Choosing which tables to store in memory
This section describes a strategy that will guide you in choosing which tables to put in memory.
The main principle to consider is the density of access to the table. The higher the frequency of access, the higher the access “density”. Similarly, the larger the table, the lower the access density for a given number of accesses per second.
The access density is measured in units of accesses per megabyte per second, which is shown here as rows/MB/s. For simplicity, one access per row is assumed.
Example 1
If you have a 1 megabyte table, and you access 300 rows in a 10-second period, the density is 30 rows/MB/s = 300 rows / 1 MB / 10 seconds.
Example 2
If you have a 500 KB table and you access 300 rows per second, the access density is 600 rows/MB/s = 300 rows / 0.5 MB / second.
The table in the second example has a higher access density than the first one, and if you can only fit one of these tables into memory, you should put the second one into memory.
You may want to take into account the number of bytes accessed each time. This is typically the average row size, although it may be different if you are using binary large objects, or if the server can find all the information that it needs by reading just an index rather than the entire table.
Because the server normally reads data from the disk in multiples of a “block” (where a block is typically 8 KB), the number of bytes per access or the number of bytes per row gives you only slightly more precise figures than the formula without these.
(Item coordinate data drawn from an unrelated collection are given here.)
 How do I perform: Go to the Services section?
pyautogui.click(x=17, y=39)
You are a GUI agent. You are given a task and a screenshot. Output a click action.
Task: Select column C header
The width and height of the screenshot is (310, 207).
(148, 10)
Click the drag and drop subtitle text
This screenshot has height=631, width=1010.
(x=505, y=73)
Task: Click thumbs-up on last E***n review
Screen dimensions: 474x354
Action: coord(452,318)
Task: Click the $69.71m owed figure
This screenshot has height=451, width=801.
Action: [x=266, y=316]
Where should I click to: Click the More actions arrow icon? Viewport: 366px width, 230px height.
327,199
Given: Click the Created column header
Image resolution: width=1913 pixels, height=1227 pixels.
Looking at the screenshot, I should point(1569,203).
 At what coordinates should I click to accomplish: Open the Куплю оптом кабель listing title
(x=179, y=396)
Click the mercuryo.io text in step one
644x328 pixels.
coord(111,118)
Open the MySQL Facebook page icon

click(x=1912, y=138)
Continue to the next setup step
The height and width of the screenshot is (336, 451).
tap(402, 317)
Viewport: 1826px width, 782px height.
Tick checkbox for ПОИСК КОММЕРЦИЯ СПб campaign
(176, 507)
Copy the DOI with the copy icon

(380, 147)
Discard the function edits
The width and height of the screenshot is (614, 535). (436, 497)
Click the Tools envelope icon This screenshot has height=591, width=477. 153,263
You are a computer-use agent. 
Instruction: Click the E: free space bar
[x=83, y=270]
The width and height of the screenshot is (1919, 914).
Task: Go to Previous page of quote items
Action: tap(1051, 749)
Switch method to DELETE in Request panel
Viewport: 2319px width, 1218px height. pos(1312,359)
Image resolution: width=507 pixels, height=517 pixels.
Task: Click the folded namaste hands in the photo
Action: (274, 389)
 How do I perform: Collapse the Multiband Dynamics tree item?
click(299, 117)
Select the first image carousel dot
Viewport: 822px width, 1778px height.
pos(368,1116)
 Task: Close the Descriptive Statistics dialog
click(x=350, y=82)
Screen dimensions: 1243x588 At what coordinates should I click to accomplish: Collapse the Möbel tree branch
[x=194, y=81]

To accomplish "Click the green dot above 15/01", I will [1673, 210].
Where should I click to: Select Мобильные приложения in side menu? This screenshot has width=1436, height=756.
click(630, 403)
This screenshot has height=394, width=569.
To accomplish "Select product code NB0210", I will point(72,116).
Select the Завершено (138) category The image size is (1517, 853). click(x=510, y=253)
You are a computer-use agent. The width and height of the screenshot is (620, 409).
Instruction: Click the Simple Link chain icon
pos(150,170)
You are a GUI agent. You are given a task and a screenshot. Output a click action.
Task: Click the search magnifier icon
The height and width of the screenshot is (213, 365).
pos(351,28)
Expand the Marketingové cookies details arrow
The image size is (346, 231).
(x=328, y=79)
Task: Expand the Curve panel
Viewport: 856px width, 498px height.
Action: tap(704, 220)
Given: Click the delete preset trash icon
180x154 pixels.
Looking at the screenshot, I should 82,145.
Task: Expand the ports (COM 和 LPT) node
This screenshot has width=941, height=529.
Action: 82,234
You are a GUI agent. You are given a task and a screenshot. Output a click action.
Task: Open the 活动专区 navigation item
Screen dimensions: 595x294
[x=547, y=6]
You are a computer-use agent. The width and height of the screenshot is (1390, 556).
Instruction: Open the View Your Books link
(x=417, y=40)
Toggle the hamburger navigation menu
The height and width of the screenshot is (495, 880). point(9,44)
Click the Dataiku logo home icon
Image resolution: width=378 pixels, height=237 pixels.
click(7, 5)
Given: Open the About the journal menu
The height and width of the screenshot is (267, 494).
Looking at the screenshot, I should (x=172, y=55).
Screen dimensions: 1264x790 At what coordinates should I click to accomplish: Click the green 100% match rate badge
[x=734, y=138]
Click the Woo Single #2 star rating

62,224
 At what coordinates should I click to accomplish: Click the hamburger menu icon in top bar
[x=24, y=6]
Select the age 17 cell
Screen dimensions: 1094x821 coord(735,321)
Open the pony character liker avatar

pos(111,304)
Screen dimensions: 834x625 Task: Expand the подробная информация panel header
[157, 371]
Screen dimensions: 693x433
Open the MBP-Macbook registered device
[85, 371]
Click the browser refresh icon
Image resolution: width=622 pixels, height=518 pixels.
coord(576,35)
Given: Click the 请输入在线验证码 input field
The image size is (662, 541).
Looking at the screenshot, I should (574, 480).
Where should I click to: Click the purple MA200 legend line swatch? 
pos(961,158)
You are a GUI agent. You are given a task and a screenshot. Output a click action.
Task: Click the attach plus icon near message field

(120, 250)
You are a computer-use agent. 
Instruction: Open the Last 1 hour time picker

Whether you read a 10-byte row or a 2000 byte row, the server does approximately the same amount of work.
When taking into account the size of the table, you must also take into account the size of any indexes on that table. Each time that you add an index, you add more data that is stored about that table. Furthermore, when you add a foreign key constraint to a table, the server will create an appropriate index (if one does not already exist) to speed up certain types of lookup operations on that table. When you calculate the size of your table in memory, you must take into account the table, all its indexes, and all its BLOBs.
Once you have calculated the access density of all your tables, you rank order those tables from highest to lowest. Starting with the table that has the highest density, work your way down the list, designating tables as in-memory tables until you use up all of the available physical memory.
This description is simplified as it assumes that you have perfect information and that you can change a table from disk-based to in-memory (or vice-versa) at any time. In fact, you may not know the total amount of free memory in your computer. You might accidentally designate more in-memory tables than the computer has room in physical memory for. The result may be that tables are swapped to disk. This may substantially reduce performance. Also, you may not really know how frequently each table is accessed until that table has a substantial amount of data in it. Yet the solidDB® server requires that you designate a table as in-memory or disk-based at the time that you create the table, before you have put any data into it. Thus your calculations are going to have to be based on estimates of the amount of usage each table gets, estimates of the size of each table, and estimates of the amount of free memory. It also assumes that the average access density does not change over time.
This approach also assumes that you are not planning to add still more tables in the future, and it assumes that your tables do not grow in size. In a typical situation, you should not use up all the memory that you have - you should leave enough space to take into account that your tables are likely to grow in size, and you should leave a little bit of a margin for error so that you do not run out of memory.
Note Since virtual memory may be swapped to disk frequently, using virtual memory negates the advantage of in-memory tables. Always make sure that the entire DBMS process fits into the physical memory of the computer.